# Try it
Only those lines in the data below from the line containing "You are a GUI" through the line containing "1080x1025 pixels.", both included, should be restated word for word.

# Source data
⁂

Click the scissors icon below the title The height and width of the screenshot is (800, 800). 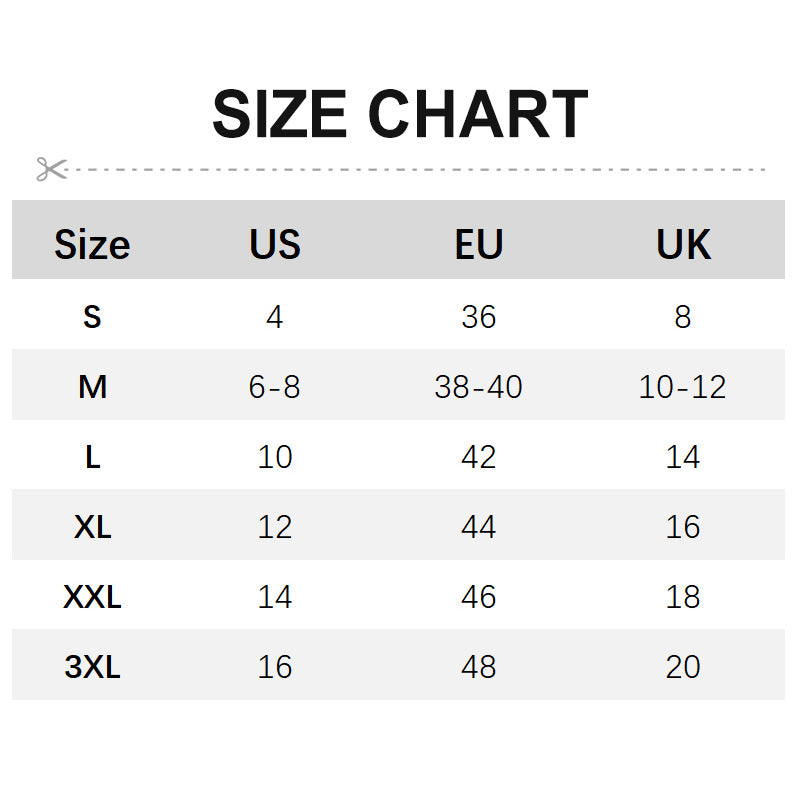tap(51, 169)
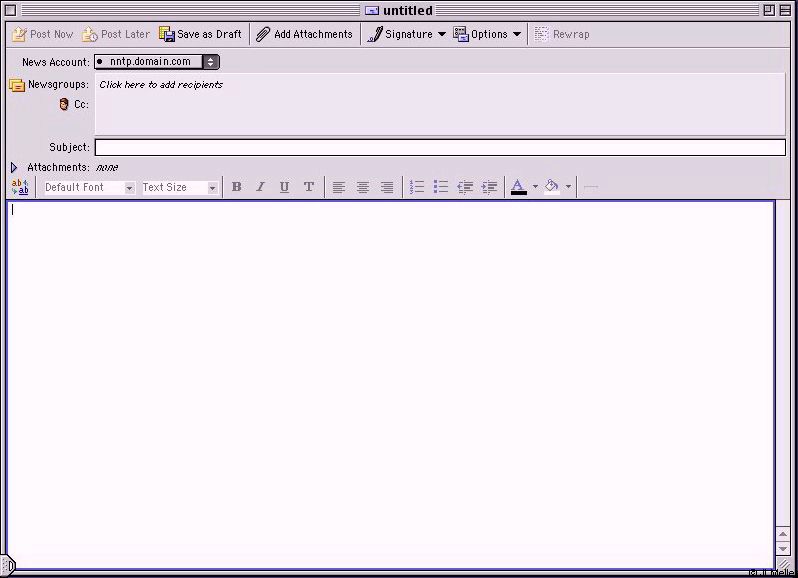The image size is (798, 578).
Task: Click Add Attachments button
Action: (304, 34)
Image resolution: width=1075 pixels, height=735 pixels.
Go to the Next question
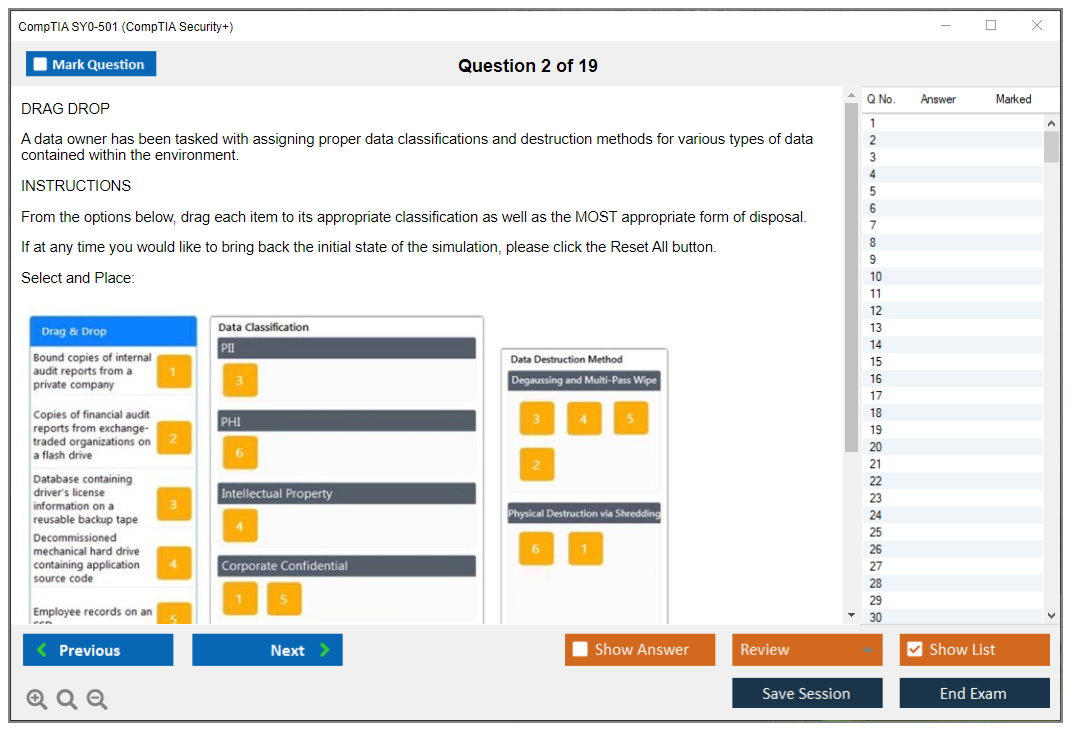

⁂

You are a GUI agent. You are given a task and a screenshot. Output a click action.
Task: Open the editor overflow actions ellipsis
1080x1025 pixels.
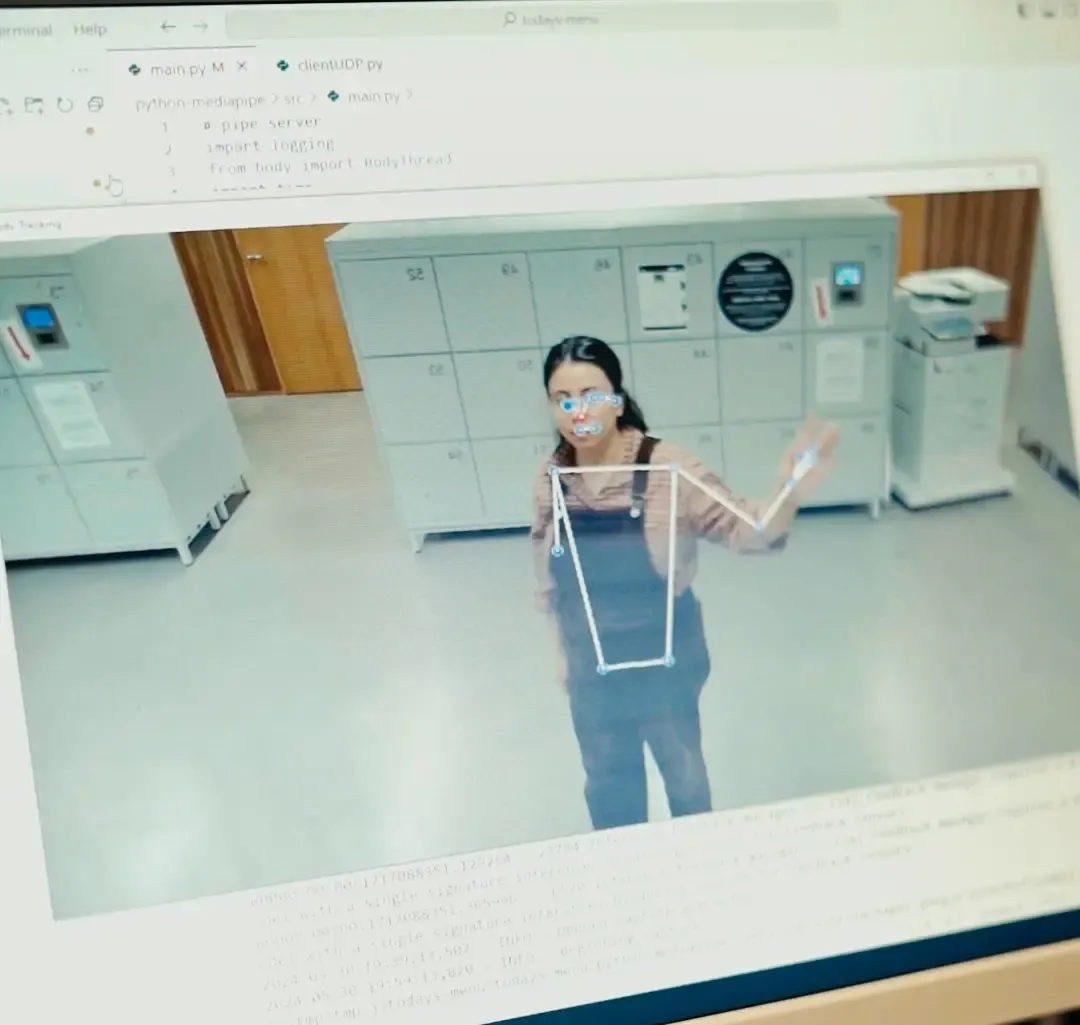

⁂

# Solution
You are a GUI agent. You are given a task and a screenshot. Output a click action.
Task: Open the editor overflow actions ellipsis
1080x1025 pixels.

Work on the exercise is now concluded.